* Exercise instructions
a. Repeat the stretch from "To give an example, I" through "to pair down." in the passage on cutting back kitchen dishes and bowls below, word for word.
b. Go on with the passage about cutting back kitchen dishes and bowls, picking up after its final sentence.

* Text passage
* * * * * * *
I will have a DW and plan to use it whenever I have company over and when life throws a curve ball. I will likely have about 14 extra plates I will need to store for entertaining (and of course the DW would be used). Minimalism isn't about having a certain quantity of items, so much as gearing it towards your way of living. I've yearned to live as free a bird and carry everything I own in a suitcase traveling, but that wouldn't' work for me right now. Perhaps some day and I will pair down even more.

To give an example, I had for mixing/serving things a huge plastic bowl, a set of 5 stainless steel bowls, a set of 3 pyrex casserole bowls, 3 mixing/serving bowls, 3 serving bowls, and a set of 4 clear pyrex mixing/leftover bowls. All were used. To make my life easier by having less options to choose from, freeing up space (though I have enough space), and the freedom of owning less (it feels wonderful!), I knew I needed to pair down.

So far I have eliminated the 1st three sets (9 bowls) and may give away the 3 mixing serving bowls. I want to see how it goes. I'm trying to make my life easier, not more difficult. It seems though for those really large meals during the holidays, I need all my serving bowls.
* * * * * * *
* Collected data
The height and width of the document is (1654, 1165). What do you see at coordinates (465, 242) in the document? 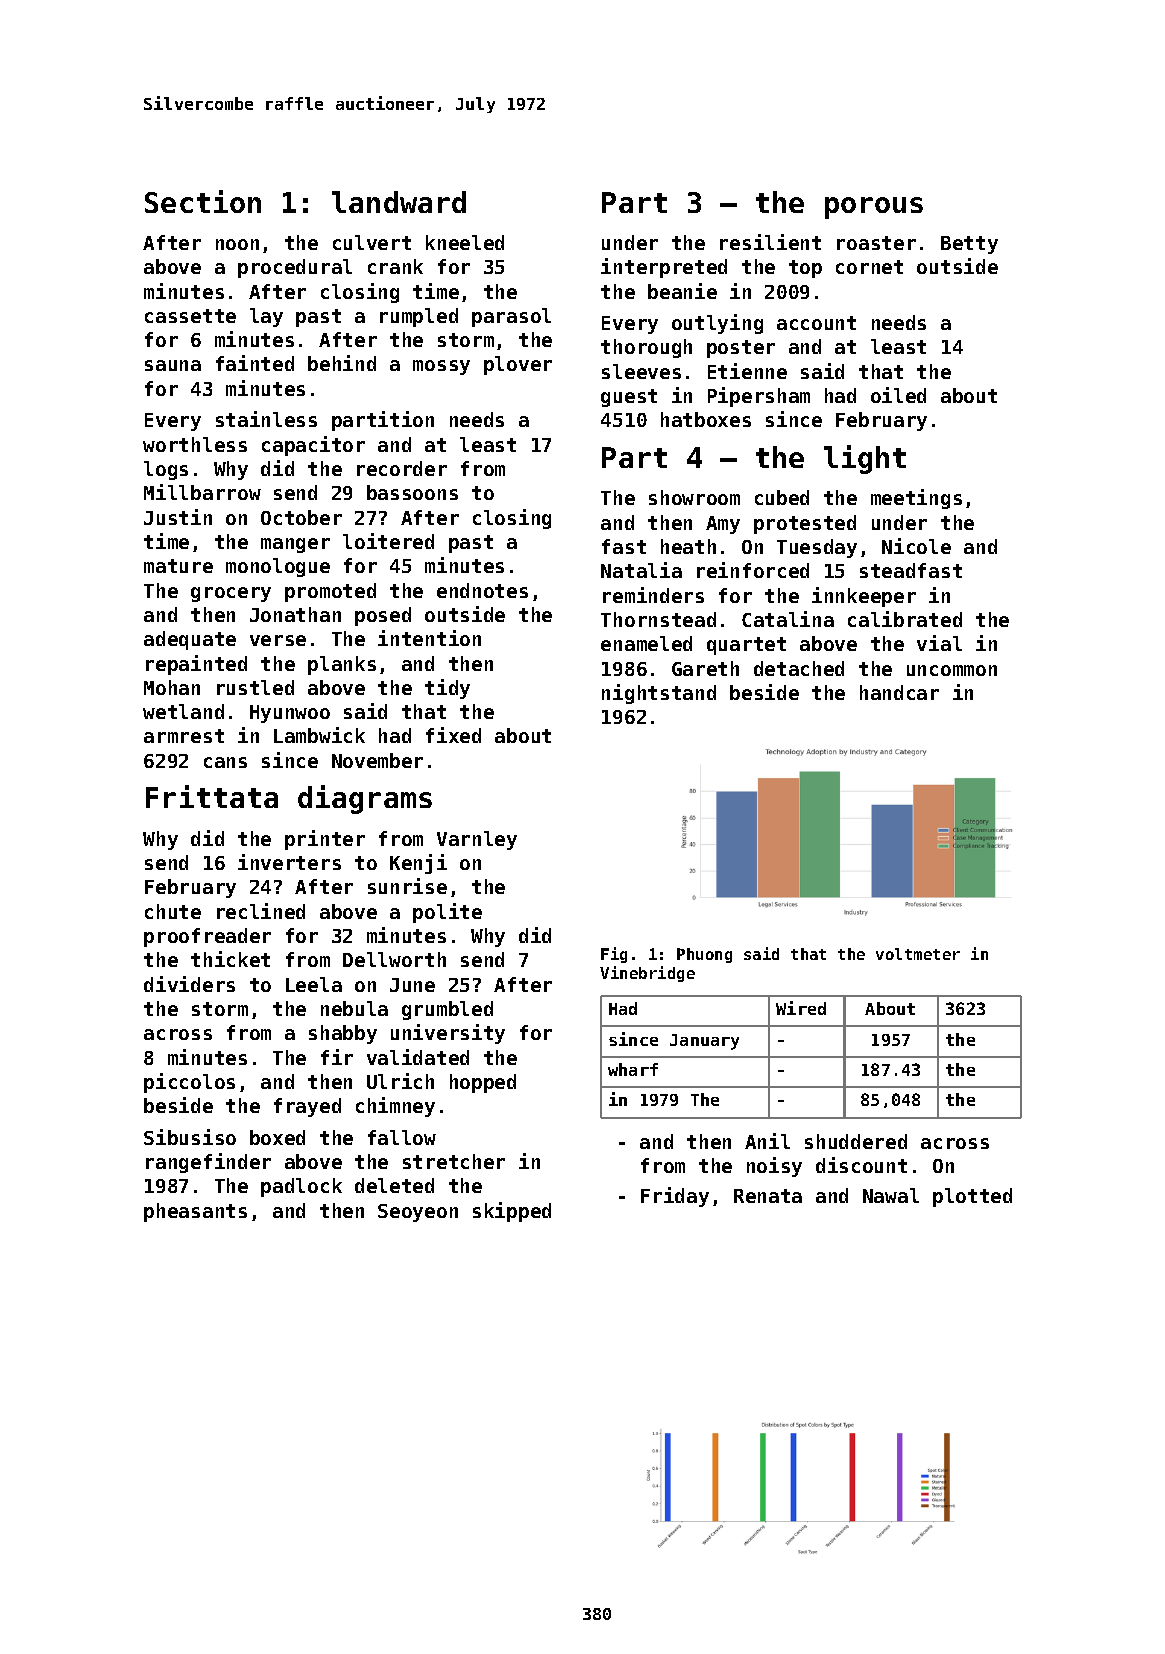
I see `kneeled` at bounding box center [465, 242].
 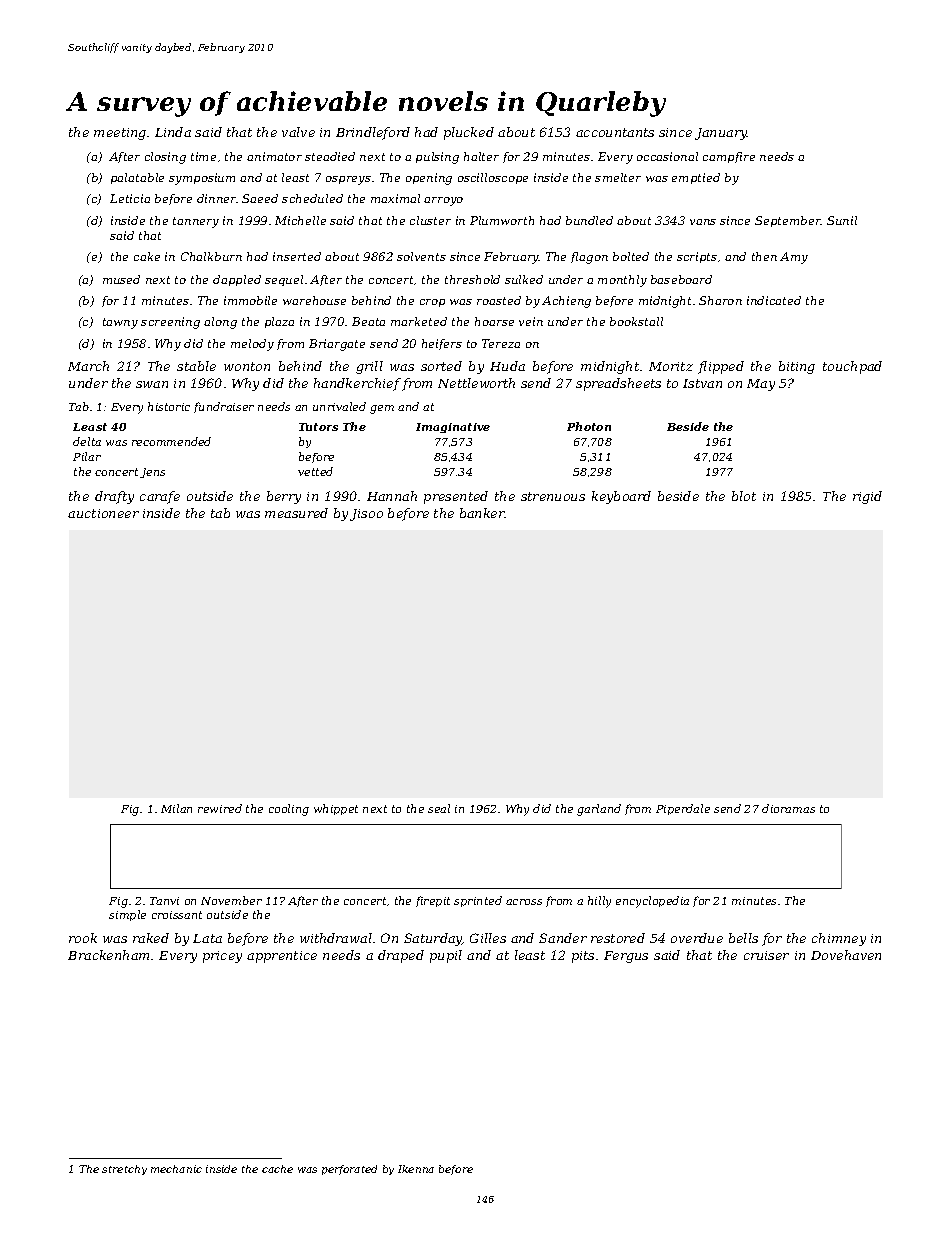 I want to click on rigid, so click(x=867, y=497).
* * * * * * *
* Responses for each task
a.
To give an example, I had for mixing/serving things a huge plastic bowl, a set of 5 stainless steel bowls, a set of 3 pyrex casserole bowls, 3 mixing/serving bowls, 3 serving bowls, and a set of 4 clear pyrex mixing/leftover bowls. All were used. To make my life easier by having less options to choose from, freeing up space (though I have enough space), and the freedom of owning less (it feels wonderful!), I knew I needed to pair down.

b.
Plllog, I was going to do exactly like you said and move things out and see how much comes back in (that's what I've been doing with the rest of the house). I don't bake much anymore so I've been eyeing my measuring cups. I've got 4 glass pyrex, 8 cup, 4 cup, 2 cup and a 1 cup. I use them all because they are available but I'm sure I could get it down. Likely to the 2 & 8 cup ones and life would still be easy. I've got 2 sets of dry measuring cups but some are housed permanently in the oatmeal and flour containers.

It has amazed me the sentimental pull on some items. The set of 3 pyrex bowls was hard to give away. They were a wedding present 35 years ago, had been heavily used (still I used them a lot), and did a lot of baking with the kids with them. That said they have faded from the DW and the clear pyrex bowls have the same purpose but do even more. It had made it out of the kitchen to the maybe pile. When I was asking my DS who has moved out about some other things he may want. he saw these put to the side and said he really wanted those. Of course I had to give them to him and deal with my pangs.

I've been doing a lot of reading on the web and with books (library of course - don't want to have to store an extra book) and I feel motivated and invigorated after reading them. It's amazing how freeing it makes a me feel. A kitchen is where so much happens so paring it down is more difficult. I hadn't read anything on GW kitchens so I wanted to hear about other's experiences.

“The secret of happiness, you see, is not found in seeking more, but in developing the capacity to enjoy less.”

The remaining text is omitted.